There is for instance the already mentioned Océ Variostream 9000 with its future potential to have four-colour printing stations added to that of the monochrome. Admittedly, the press is slower than the Variostream 7000 that is currently being used to digitally print newspapers. We also do not know when it will be available and how cost-effective it will be. On the other hand, the 9000 series can offer higher print quality and less toner usage resulting in lower costs. In addition, the 9220 version with its 2/2 colour capability means that at least spot colours can be used.

There is also, again already mentioned, the new Kodak Versamark printhead technology. Indeed, it is understood that a German newspaper is already digitally printing editorial pictures and adverts in full colour using a Scitex web-fed system capable of printing, cutting and folding a broadsheet newspaper.

However, the format is limited, requiring the broadsheet to be reduced by 10-18 per cent, while a loss of picture quality can occur due to the need to keep the file size to a minimum in order to obtain an acceptable delivery speed. More significantly though, due to the high capital cost, it is reckoned that around 6,000 newspapers a day need to be printed on such a press for it to be financially viable.

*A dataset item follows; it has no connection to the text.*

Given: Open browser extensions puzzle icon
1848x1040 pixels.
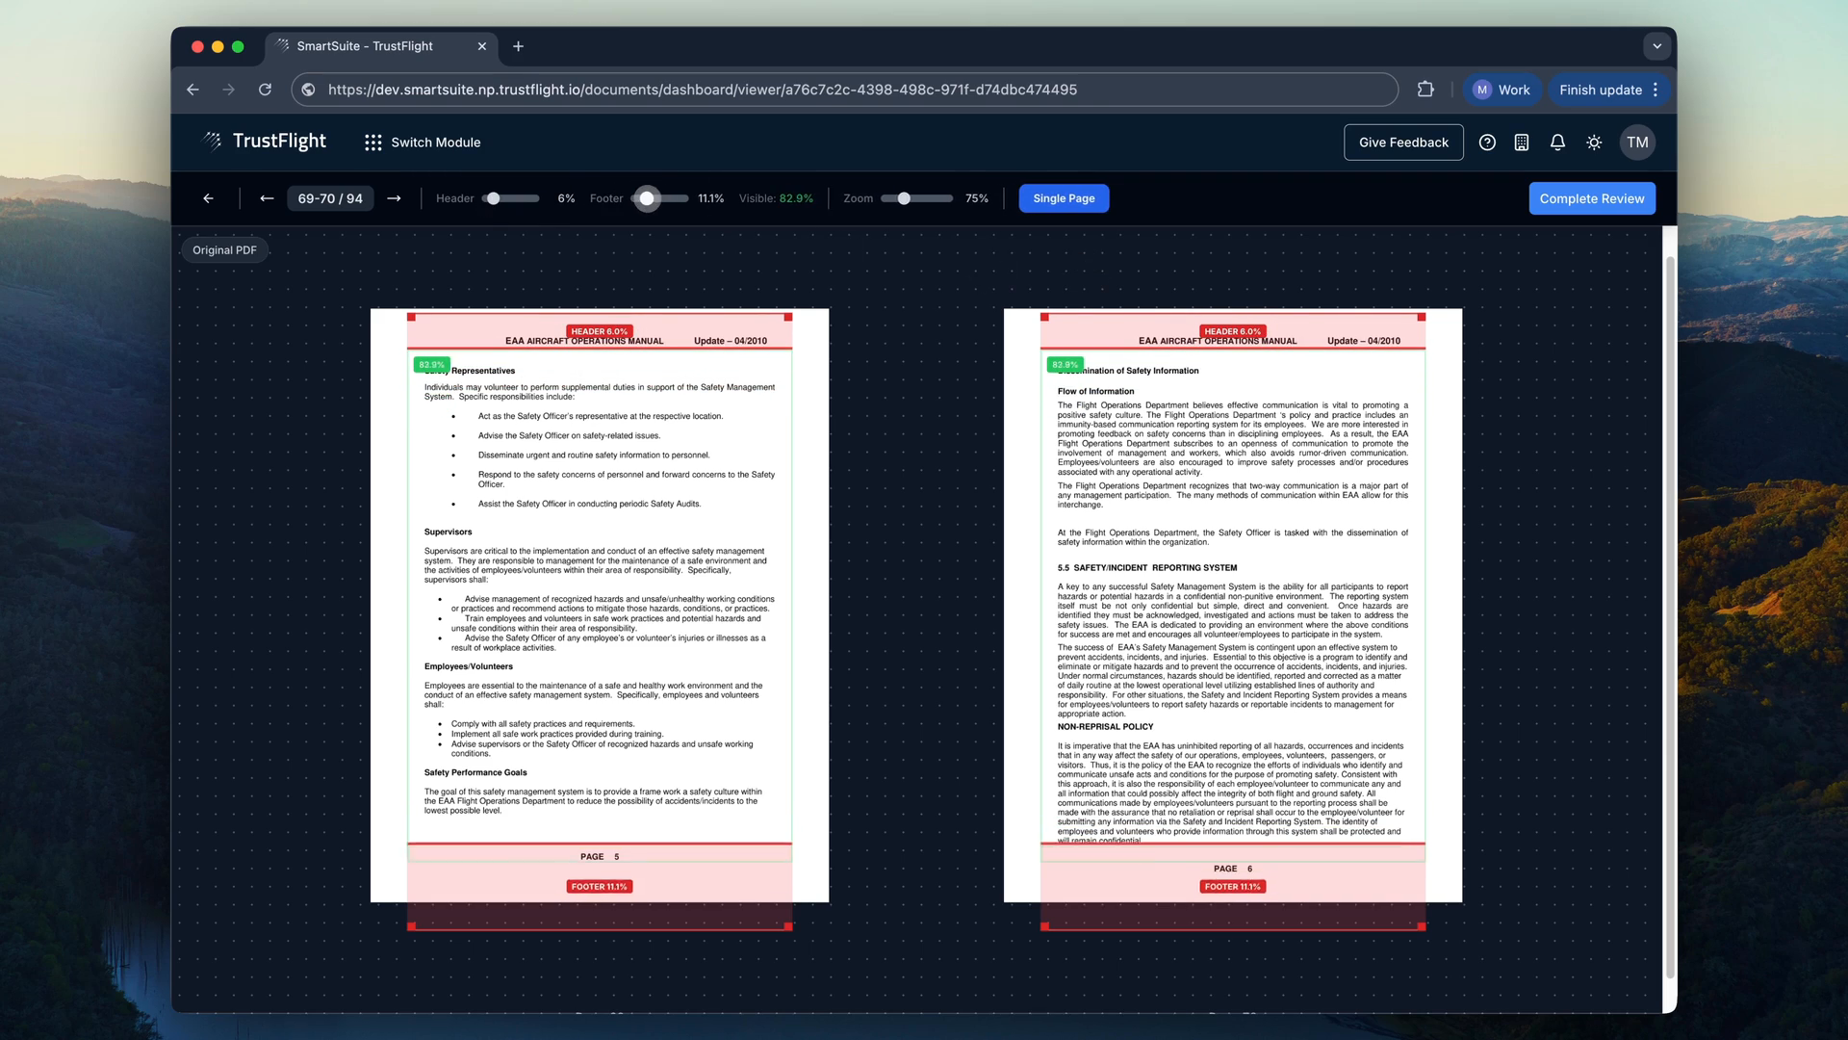Looking at the screenshot, I should (1425, 90).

In other words, as the output is only 400-500 newspapers an hour, the production window has to be quite wide - something which is difficult to organise in a newspaper environment. It is also worth noting that despite having printing plants in London, Johannesburg, Sydney and Spain, Océ says that currently a total of around 7,000 newspapers are printed on average each day.

On the other hand, there are other manufacturers who are developing systems for the digital printing of newspapers. For instance, this sector was one of the ones mentioned when Agfa recently announced that it had been working with printhead manufacturer Xaar for the last four years developing a new range of high-specification inkjet printheads, and that it had now signed a strategic agreement for joint research, development and manufacturing of these printheads covering a five-year period.

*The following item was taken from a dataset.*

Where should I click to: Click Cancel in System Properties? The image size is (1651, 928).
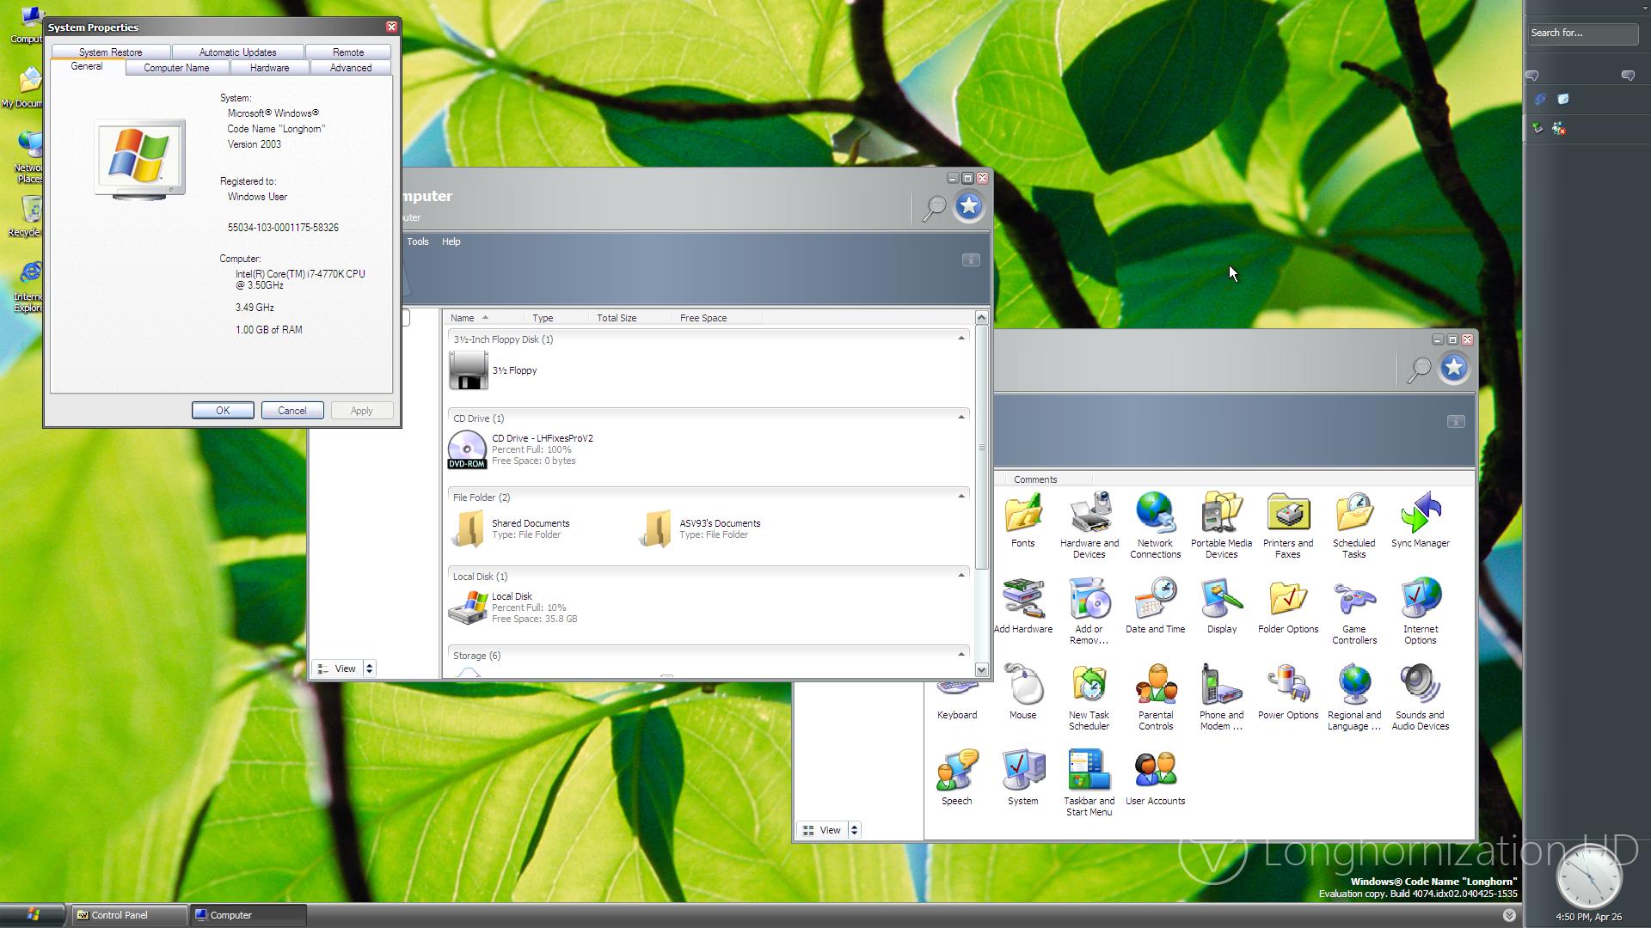(x=292, y=411)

Described as a major step change in inkjet performance, the new heads will be versatile enough to cover 80 picolitre (pl) droplets for high-speed inkjet needs down to three picolitre droplets for high resolution and fine detail. They will be available as greyscale or binary versions firing 382 or 764 channels.

The technology was previewed at Drupa, with printhead manufacturing taking place at Xaar's plant in Sweden, which has had a £1.6 million (e2.27 million) boost from Agfa. Xaar will sell the printheads under its OmniDot brand but Agfa, as a secondary development, is looking to use the technology in graphics sectors including newspapers.

Of course, it is early days for such technology and it will be some time before the economics involved will be known. However, when it is considered that even for international editions the average price of the Guardian, for instance, is e2.80-3.50 and for the Observer it is e3.50-5.00, we are not going to see digital colour printing being used for full-scale production for many years, if ever.

In fact, NexPress's CEO Venkat Purushotham nicely summed up the position at Pira's Digital Print World conference in December 2003 when he said that digital colour printing will normally only be used early in a document's life, such as for book review copies or a new newspaper market, and at the end of its life, as in the case of reprinting out-of-print books or repurposing newspaper content. In other words, it will complement not oust traditional offset and the ideal set-up will offer both options.